> [Requirements]
- A) In the discussion of federal uniformity, start at the words "It's not as" and end after "dis-uniformity of treatment.". Reproduce that span, substituting "non-uniformity" for each occurrence of "dis-uniformity".
- B) According to the discussion of federal uniformity, on what does the Assimilative Crimes Act hinge federal criminal liability?

> [Text provided]
To give another example, the right to a jury trial in civil cases is guaranteed whenever the amount in controversy exceeds twenty dollars. The amendment did not make the right dependent on what that particular state provided a jury trial for, but made a uniform rule to apply across America. Indeed, one of the defenses during the ratification debates for the Constitution not providing for jury trials for civil cases was that the states had different rules for when one was entitled to a jury. There does not seem to have been a thought that the federal constitution should have different rules for trials in federal court depending on what state it is in.
It is not enough to say that states rights values were very important to the Framers. You also have to show that in the cruel and unusual punishment clause those values triumphed over the desire for uniformity of federal law throughout the nation.

Posted by: biff | Jan 11, 2018 10:39:13 AM

Weirdly enough, I see that Mike Dorf today has posted something similar to the arguments I made in my last comment: http://www.dorfonlaw.org/2018/01/when-should-federalism-matter-to.html

I have also made the analogy to obscenity law that Mike makes. See the comments under this post from July 2016: http://prawfsblawg.blogs.com/prawfsblawg/2016/07/interesting-development-in-federal-capital-case-in-vermont.html

Posted by: Michael J.Z. Mannheimer | Jan 10, 2018 6:33:14 PM

It's not as simple as saying that federal law must apply uniformly across the country. Some federal law in fact demands dis-uniformity. For example, the Assimilative Crimes Act hinges federal criminal liability on whether the conduct would violate state law. That is to say, the very same conduct might be a federal crime in State A but not in State B. Does that mean that the ACA applies differently in different States? No, because the ACA has that dis-uniformity baked into it: it requires everyone, everywhere in the U.S., to abide by state law even when they are within an area of exclusive federal jurisdiction. The ACA applies uniformly but the consequence might be dis-uniformity of treatment.

The same is true where dis-uniformity is not only permitted but required by the Constitution. For example, if A lives in a State that recognizes a property interest in X but B lives in a State that does not, and the federal government passes a law depriving people of X without due process, then A would have a claim under the Fifth Amendment but B would not. That doesn't mean that A and B are being treated disparately. They are both subject to the same rule -- "do not deprive people of their property without due process" -- but the operation of that rule affects A and B differently because of the underlying state law.

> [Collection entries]
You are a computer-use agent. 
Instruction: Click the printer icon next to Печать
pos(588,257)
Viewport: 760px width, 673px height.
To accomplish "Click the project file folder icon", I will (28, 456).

> [Full answers]
- A)
It's not as simple as saying that federal law must apply uniformly across the country. Some federal law in fact demands non-uniformity. For example, the Assimilative Crimes Act hinges federal criminal liability on whether the conduct would violate state law. That is to say, the very same conduct might be a federal crime in State A but not in State B. Does that mean that the ACA applies differently in different States? No, because the ACA has that non-uniformity baked into it: it requires everyone, everywhere in the U.S., to abide by state law even when they are within an area of exclusive federal jurisdiction. The ACA applies uniformly but the consequence might be non-uniformity of treatment.

- B) On whether the conduct would violate state law.